Digital support provided by family and friends does not automatically lead to successful learning experiences or the independent use of technology by older people. Assistance should support the learning of new things.

The DigiIN project’s interview study examined the key characteristics of digital support provided by family and friends and examined how these affect how well older people acquire digital skills and the independent use of technology.

“Informal digital support provided by warm experts, i.e. family and friends, plays an important role in the personal learning experiences of older people and their ability to use digital services and devices independently,” says Viivi Korpela, doctoral researcher at the University of Jyväskylä.

According to the study, the empathy and social support provided by loved ones can promote the learning of digital skills and the welfare of older people. The study also described the digital support provided by family and friends as safe and reliable.
However, informal digital support has its limits, and not everyone has close friends who they can ask for help.

Over-helping may prevent learning

“The study also observed characteristics of informal digital support that can prevent digital inclusion. For example, over-helping was often considered frustrating,” Korpela says. Over-helping refers to such things as situations where downloading and updating applications were taken care of as quickly as possible.

Based on the study, over-helping may lead to problems being solved entirely on behalf of older people. Even if older people themselves wanted to learn and practise new digital tasks, they were not given a real opportunity to do so.

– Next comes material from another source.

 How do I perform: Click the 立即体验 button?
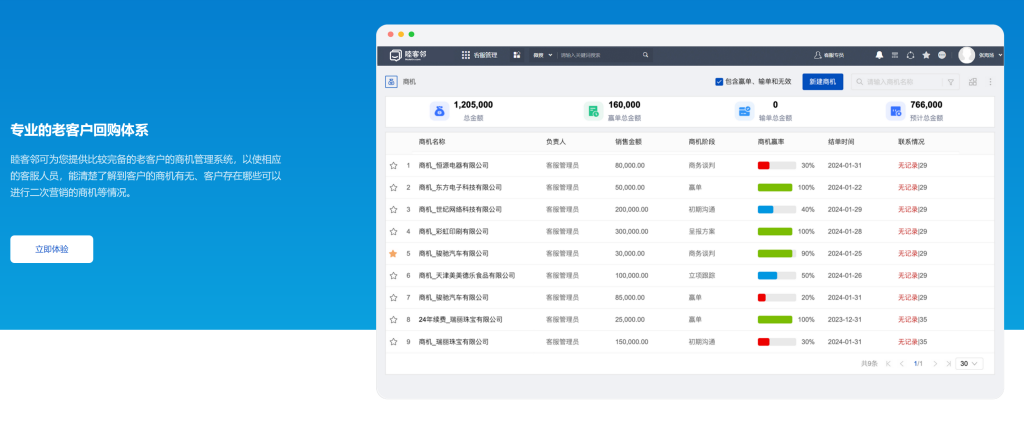(x=52, y=249)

Digital support must be developed in many ways

As society becomes increasingly digitalised and services move online, it is important to develop a more comprehensive and efficient digital support policy while improving the accessibility of existing low-cost digital support projects. It is also important to recognise the role of unofficial and informal learning networks, as we are all needed in the process of finding a solution the digital support shortage.

More information

Korpela, V., Pajula, L., & Hänninen, R. (2024). Investigating the multifaceted role of warm experts in enhancing and hindering older adults’ digital skills in Finland. International Journal of Lifelong Education, 1–14.